Baldur’s Gate: Dark Alliance
Publisher: Interplay Entertainmant
Developer: Snowblind Studios
Submitted by: Retro Gamer
Following some harsh financial results in 1999, Interplay began to switch its focus to the new generation of consoles. In November of 2000, a spokesperson for the publish stated that the recently-released and critically acclaimed PC RPG Baldur’s Gate II was headed for the PlayStation 2, though rather than being a straightforward port of the game, it was explained that this version would probably be tailored towards the console market and the original game adjusted accordingly. At some point during development, though, the idea of porting Baldur’s Gate II at all was jettisoned in favour of something that would only retain the franchise name, and in February of 2001 the all-new Dark Alliance was announced.

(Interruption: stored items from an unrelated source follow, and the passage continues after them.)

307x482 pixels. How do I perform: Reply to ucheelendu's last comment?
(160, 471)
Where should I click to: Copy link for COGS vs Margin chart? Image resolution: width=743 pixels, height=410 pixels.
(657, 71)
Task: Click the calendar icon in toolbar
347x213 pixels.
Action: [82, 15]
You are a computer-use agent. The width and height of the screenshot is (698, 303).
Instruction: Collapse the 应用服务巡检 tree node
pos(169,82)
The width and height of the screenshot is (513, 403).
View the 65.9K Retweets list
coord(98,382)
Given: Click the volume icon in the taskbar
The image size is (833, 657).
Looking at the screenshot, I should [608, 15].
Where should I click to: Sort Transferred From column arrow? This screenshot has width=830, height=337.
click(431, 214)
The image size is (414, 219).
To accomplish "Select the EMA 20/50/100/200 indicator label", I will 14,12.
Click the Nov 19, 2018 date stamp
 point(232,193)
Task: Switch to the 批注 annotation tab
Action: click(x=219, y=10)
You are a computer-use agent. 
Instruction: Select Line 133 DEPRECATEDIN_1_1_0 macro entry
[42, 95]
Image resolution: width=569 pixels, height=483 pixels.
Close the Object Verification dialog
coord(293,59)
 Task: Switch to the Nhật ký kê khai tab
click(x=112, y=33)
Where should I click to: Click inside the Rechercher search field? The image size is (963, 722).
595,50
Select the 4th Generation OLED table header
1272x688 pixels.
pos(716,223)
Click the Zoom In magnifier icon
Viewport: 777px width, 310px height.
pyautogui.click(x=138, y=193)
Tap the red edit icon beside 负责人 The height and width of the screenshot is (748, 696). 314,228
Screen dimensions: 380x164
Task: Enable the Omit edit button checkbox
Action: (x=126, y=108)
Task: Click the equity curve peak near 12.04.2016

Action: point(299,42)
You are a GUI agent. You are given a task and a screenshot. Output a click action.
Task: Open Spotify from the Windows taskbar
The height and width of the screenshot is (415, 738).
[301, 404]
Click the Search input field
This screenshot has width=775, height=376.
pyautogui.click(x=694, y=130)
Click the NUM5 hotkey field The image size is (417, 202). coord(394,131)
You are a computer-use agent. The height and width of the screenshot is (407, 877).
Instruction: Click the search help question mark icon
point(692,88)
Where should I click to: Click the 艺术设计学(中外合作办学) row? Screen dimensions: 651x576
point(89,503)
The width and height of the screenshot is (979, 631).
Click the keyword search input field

The intention was to base the gameplay on the third iteration of the Dungeons & Dragons ruleset (although the finished product had only a loose relationship with it). Interplay’s RPG specialist Black Isle would collaborate on this new title with Snowblind Studios, the aim being to develop a game that fans of both roleplaying and action games could enjoy, with spells never before seen in the series incorporated to ramp up the action of the eventual product. The released game would sell over 500,000 copies on PS2 alone, a surprise hit in an extremely busy year for console releases – ports for the Xbox and GameCube came much later down the line, paving the way for a sequel in 2004.
By the time the PS2 was launched onto the market, Japanese RPGs were a dominant force on consoles, with the Western equivalent games tending to find a home mainly on PCs. With that in mind, Dark Alliance felt like a reactionary game to that trend – a way to attract not necessarily a casual audience, but one that perhaps wouldn’t have found its way to a Western-styled adventure game otherwise. It retained the spirit and tone of the PC Baldur’s Gate titles, but crafted everything else, including combat, environments and menu screens, around the idea of couch-friendly burst play, foregoing turn-based point-and-click play for battering the face off of giants in real-time with a +3 sword.
With a choice of three different classes – an elven witch, a warrior dwarf and a long-range human archer – Dark Alliance fostered genuine strategy, with each character having to tackle groups of enemies at a varying pace depending on their advantages in battle. Despite being fashioned for a more mainstream player, Dark Alliance wasn’t dumbed down, challenging players to master its rich customisation options in order to progress through extremely tough levels and powerful boss encounters. This micro-management guaranteed that some trappings of the roleplaying genre had successfully made the leap to consoles.
The presentation of Dark Alliance remains astounding, with varied, full 3D environments that advanced far beyond the relatively low-fi look of the PC titles. The realistic animations on the game’s spider creatures are particularly creepy, but coupled with the highly detailed enemy designs, Dark Alliance didn’t suffer from the same level of repetition as some hack-and-slash titles. This made the most of Dungeons & Dragons’ vast mythology, with a real sense of a journey as you charged through dungeons, ice caves and dark towers, often with unexpected foes around the corner (Dark Alliance’s epic-sized and deadly Ice Dragon is particularly memorable). The heavy bloodshed in the game, too, is oddly enjoyable, another touch that adds to the suitably mature take on this dark fantasy universe.
Today, we see even the most traditional RPG developers shaping their games to suit console players, and Dark Alliance was in many ways a prelude to that – understanding how some of the complexity of a PC game can make its way to a console, while also keeping the presentation fresh and exciting, this was a blockbuster take on Baldur’s Gate that turned out be as valid as that of its computer-based cousin. With two players, of course, the game peaks as a gloriously-rendered update of the co-op dungeon crawler, and the balancing of the three classes in Dark Alliance resulted in a compulsive and replayable adventure.
Why It’s A Future Classic
Dark Alliance represented a rare, forward-thinking method of pleasing Dungeons & Dragons fans who perhaps didn’t think PC games based on the property could translate effectively to the home console; it was something different to anything the series was renowned for, but an experience equally as rich in its own terms.
On top of that, this is still a purely satisfying hack-and-slash adventure, capturing the breadth of the licence’s fictional universe, which offers an atmospheric backdrop to this updated take on well-worn gameplay mechanics. Baldur’s Gate: Dark Alliance didn’t exactly do anything new, then, yet it refined a timeless genre using the D&D property, as well as drawing on the Black Isle team’s experience with RPGs to make it a distinctive companion piece to the PC titles.
We’re now seeing more PC-style RPGs transferring, as is, to modern consoles, and while this is occasionally very effective with games like Skyrim, the way that Dark Alliance was specifically created to fill the void between the action genre and RPG meant that it absolutely worked as the kind of game you’d play in front of the telly.